Bilaspuri (Takri: ), or Kahluri (Takri:) is a language spoken in northern India, predominantly in the Bilaspur district of Himachal Pradesh. It is associated with the people of the former princely state of Bilaspur in the Panjab Hills.

Bilaspuri is classified as one of the varieties of the Western Pahari language group. However, Bilaspuri is listed as Punjabi in the census. According to the 2011 Census, the speakers of Bilaspuri/Kahluri are 295,805.

The dialect of the hilly part of Hoshiarpur district is also known as Pahāṛī (Takri: ).

Dialects 
Following are the five dialects of Bilaspuri:

 North-east Bilaspuri (north-east of Kumar Hati); resemblance with Mandeali.
 North Bilaspuri (north of Kumar Hati); resemblance with Mandeali.
 West Bilaspuri: has the maximum Punjabi words of all Kahluri dialects.
 Central Bilaspuri: Bilaspur (historic) town and surrounding area; shares resemblance to Punjabi.
 Davin or Daur: east and south-east of Bilaspur (historic) town.

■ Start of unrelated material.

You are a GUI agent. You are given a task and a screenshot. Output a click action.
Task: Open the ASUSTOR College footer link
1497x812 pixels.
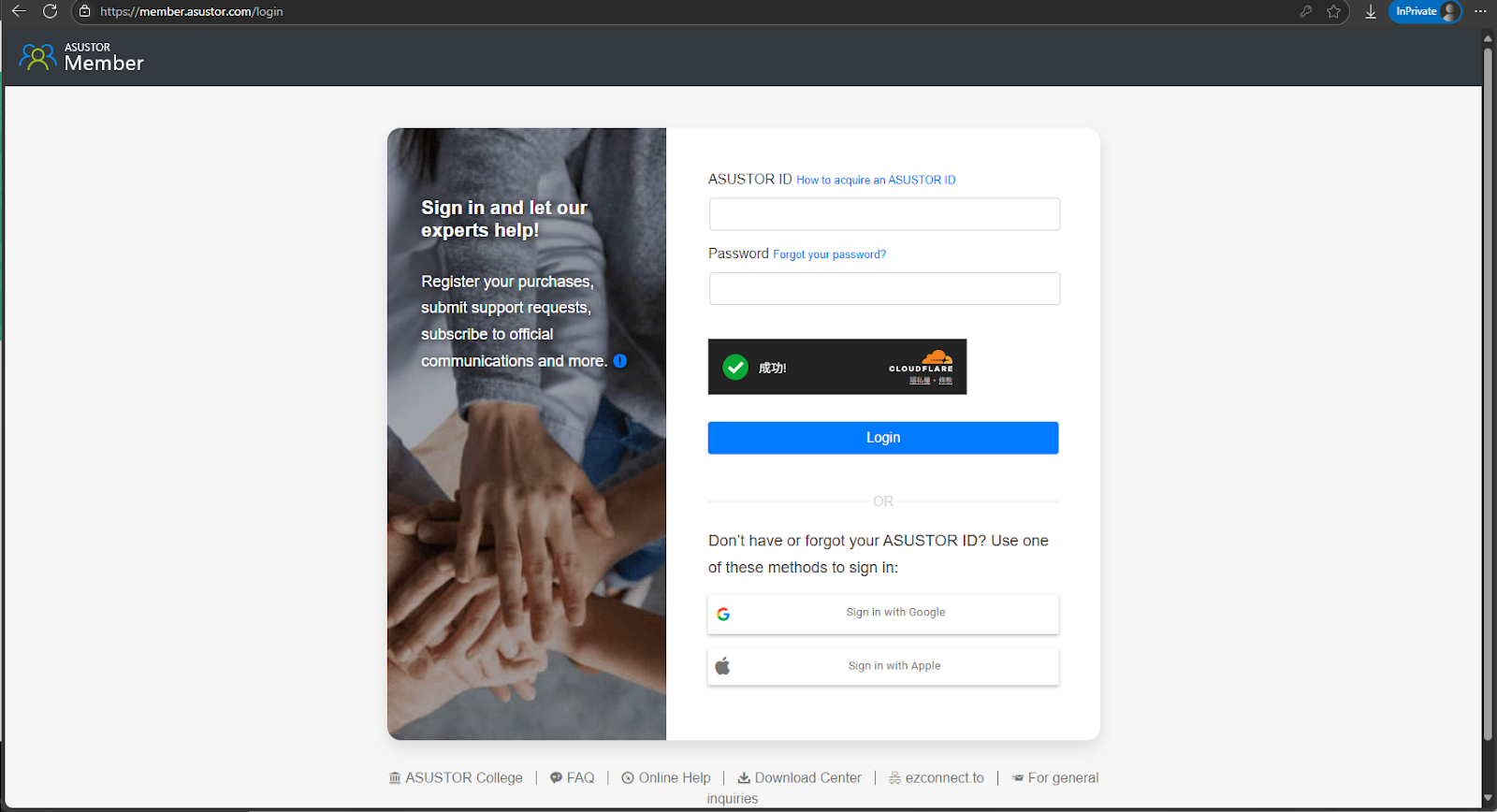[456, 777]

The dialects of Kahluri are so closely allied that one might call them one dialect Kahluri or Bilaspuri.

Writing system 
The native script of the language is Takri script.

Proverbs

Status 
The language is commonly called Pahari or Himachali. Before independence there were certain institutions which enjoyed states patronage to publish in Kahluri. All of these institutions today lie in ruins since independence to favour Hindi. With no institute that imparts teaching for this language, the language/dialect is endangered due to dominance of other recognised languages like Standard Punjabi or Hindi.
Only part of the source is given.